[Stored data entries]
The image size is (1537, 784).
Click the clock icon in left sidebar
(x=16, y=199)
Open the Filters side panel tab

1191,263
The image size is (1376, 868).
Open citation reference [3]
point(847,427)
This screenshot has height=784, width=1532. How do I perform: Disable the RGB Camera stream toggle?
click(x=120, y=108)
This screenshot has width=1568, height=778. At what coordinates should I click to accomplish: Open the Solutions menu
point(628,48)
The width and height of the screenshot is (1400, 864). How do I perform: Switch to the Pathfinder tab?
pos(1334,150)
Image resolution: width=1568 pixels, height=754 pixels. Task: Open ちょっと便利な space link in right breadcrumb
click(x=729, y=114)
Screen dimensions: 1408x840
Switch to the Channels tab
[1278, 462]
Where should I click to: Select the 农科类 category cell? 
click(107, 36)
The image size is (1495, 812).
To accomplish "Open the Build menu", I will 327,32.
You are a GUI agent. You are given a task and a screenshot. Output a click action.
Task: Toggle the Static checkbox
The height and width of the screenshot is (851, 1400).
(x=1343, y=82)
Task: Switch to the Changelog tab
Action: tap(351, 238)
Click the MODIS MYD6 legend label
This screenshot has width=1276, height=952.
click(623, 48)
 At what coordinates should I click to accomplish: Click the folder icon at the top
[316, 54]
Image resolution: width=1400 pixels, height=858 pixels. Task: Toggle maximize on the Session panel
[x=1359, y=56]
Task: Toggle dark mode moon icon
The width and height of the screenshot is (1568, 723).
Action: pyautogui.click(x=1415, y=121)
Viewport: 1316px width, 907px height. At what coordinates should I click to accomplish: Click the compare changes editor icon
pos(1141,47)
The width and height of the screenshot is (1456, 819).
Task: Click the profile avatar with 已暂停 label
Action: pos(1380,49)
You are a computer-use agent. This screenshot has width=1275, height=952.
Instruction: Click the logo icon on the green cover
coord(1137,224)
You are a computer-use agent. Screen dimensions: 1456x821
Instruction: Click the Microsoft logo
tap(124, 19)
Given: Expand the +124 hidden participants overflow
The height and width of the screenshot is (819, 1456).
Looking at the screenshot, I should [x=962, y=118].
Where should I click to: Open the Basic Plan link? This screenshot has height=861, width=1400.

▶ [What to do] Search the records for the word "agent". Copy every line that has it.

▶ [Answer to this exercise]
You are a GUI agent. You are given a task and a screenshot. Output a click action.
You are a computer-use agent. This screenshot has width=1275, height=952.
You are a computer-use agent. Screen dimensions: 1456x821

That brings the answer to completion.